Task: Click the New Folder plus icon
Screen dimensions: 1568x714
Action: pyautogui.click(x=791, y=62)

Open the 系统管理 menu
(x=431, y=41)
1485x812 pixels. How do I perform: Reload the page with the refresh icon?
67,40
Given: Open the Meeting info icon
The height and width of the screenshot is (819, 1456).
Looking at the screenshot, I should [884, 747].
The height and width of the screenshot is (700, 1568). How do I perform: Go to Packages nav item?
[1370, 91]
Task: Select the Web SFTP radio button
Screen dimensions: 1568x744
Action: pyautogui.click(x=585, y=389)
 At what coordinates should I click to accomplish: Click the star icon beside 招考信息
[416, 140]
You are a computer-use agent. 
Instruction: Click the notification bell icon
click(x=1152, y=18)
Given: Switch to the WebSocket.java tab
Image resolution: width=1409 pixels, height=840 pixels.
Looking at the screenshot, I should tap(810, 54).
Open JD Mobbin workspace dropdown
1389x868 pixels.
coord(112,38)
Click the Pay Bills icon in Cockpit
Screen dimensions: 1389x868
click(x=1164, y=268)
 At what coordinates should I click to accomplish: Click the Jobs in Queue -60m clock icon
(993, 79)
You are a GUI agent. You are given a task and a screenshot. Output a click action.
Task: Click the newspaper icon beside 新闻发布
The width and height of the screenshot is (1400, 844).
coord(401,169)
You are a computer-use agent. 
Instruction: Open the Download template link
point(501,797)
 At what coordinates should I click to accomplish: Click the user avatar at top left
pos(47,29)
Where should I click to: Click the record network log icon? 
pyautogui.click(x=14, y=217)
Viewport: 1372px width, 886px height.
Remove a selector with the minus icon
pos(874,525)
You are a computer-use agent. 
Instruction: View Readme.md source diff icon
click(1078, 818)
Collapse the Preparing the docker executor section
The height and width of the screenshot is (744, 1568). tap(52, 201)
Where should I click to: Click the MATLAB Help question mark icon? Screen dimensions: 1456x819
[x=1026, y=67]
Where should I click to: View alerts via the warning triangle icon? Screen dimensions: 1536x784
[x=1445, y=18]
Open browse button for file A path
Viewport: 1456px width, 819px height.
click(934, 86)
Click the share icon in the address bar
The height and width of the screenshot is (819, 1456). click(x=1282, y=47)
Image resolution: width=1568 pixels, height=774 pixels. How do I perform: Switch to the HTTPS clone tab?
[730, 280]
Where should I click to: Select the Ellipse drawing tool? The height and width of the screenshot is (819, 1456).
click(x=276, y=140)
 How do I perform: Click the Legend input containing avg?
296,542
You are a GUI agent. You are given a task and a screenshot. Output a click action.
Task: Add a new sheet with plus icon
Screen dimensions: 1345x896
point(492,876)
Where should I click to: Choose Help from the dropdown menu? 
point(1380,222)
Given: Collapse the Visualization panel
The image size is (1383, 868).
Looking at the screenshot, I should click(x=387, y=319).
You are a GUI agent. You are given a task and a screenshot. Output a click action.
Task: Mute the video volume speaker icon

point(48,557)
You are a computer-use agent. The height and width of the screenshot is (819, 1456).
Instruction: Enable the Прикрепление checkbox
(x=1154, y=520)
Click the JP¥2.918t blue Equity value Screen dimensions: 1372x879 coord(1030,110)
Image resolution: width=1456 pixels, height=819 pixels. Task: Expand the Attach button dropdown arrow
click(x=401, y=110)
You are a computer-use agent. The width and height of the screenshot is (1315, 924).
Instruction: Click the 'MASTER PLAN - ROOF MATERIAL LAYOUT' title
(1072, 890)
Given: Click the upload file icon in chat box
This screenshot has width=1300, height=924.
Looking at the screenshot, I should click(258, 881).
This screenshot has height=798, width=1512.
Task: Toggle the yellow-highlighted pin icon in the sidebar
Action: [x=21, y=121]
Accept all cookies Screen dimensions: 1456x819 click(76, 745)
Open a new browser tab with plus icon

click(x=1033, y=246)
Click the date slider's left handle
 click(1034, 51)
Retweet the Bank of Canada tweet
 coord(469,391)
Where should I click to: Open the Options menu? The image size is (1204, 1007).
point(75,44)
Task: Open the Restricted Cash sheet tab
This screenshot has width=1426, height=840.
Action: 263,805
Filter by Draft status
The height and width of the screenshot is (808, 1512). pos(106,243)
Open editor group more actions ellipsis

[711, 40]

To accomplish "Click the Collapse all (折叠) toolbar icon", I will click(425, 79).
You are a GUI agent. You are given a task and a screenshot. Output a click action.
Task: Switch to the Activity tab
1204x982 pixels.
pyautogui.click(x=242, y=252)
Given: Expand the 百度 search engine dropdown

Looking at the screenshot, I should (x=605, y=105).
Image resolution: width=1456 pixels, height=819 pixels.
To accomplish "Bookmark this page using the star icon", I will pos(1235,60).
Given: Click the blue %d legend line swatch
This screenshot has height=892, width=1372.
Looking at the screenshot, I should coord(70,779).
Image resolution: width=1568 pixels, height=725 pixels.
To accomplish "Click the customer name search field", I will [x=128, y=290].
- - - - -
◆ Task instructions
For the string "sheet", search the preceding data and copy every line that includes it.

◆ Task result
Task: Add a new sheet with plus icon
Task: Open the Restricted Cash sheet tab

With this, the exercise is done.